Анатолий Загорный - Легенда о ретивом сердце
— Это с горбом что? Помню. Убили его в дороге. Не горб у него был, а серебро в мешке таскал.
— Нет, не с горбом? — отмахнулся Илейка. — Курносый такой…
— Знаю, знаю, — замотал головой калика и поднял палку. — Этот поставлен епискупом в Смоленске-городе.
— Ты меня поднял на ноги, старче! Ты! Крестясь, старик испуганно отстранился:
— Нет, не я! Свят-свят, колдовать не умею, с нечистью не знаюсь. Ныне я богу угоден, и скоро меня он призовет. Напутал ты что-то, добрый молодец.

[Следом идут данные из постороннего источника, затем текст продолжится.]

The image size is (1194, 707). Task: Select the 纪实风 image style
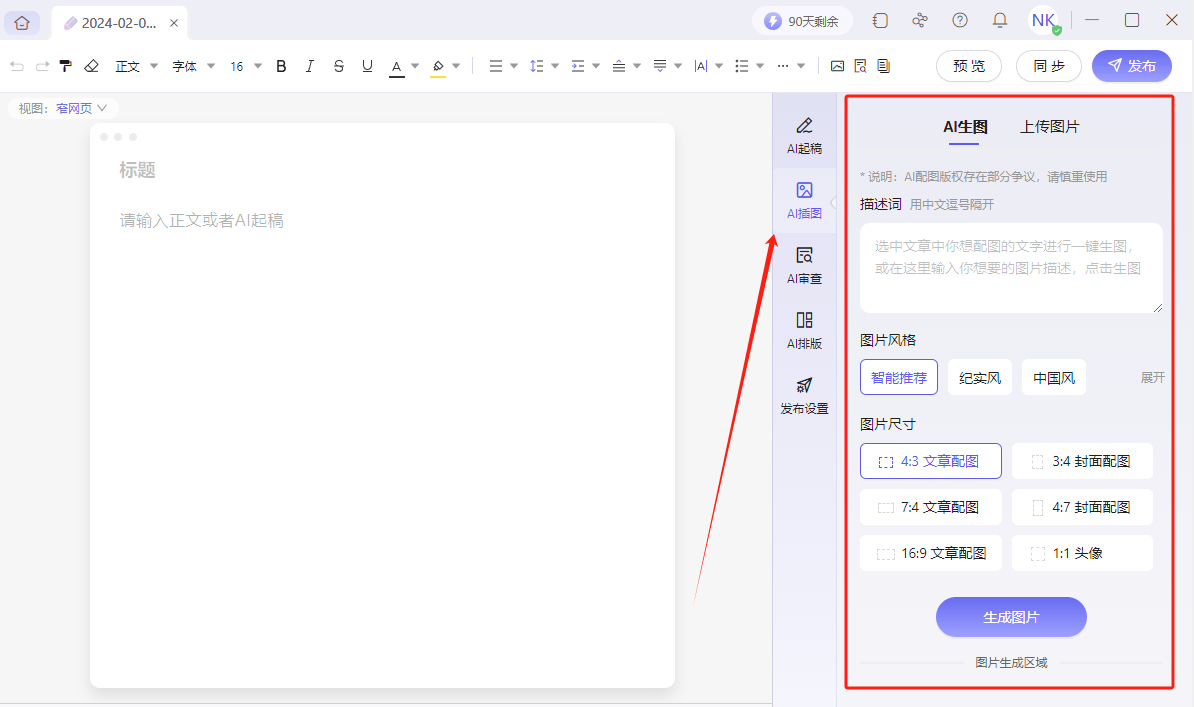979,378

Илейка вдруг приказал грозным голосом:
— Снимай кафтан, старче!
— На что он тебе, добрый витязь? — взмолился калика. Молью трачен… Ей-богу, нигде не зашито… Ни одной резаны (*Резана — мелкая монета в Древней Руси).
— Снимай кафтан! — повторил Илейка еще грознее.
Старик дрожащими руками снял с себя кафтан и протянул Илейке. Тот взял его, снял свой — добротный, из дорогого сукна, набросил его на плечи старику:
— Носи, старче!
Повернул коня и поскакал, довольный собой, слушая, как заливаются кругом веселыми голосами птицы, будто их праздник сегодня, а не его! Старик остолбенел и стоял посреди дороги, поглядывая на свои плечи, не знал, что и подумать. Илейка издали помахал ему шапкой. Счастливой дороги! А он, Илейка, счастлив, кафтан странника он повесил на зябкую осину и снова пьет это голубое небесное вино, это щедрое солнце, забрызгавшее яркими пятнами дорогу, холмы, леса…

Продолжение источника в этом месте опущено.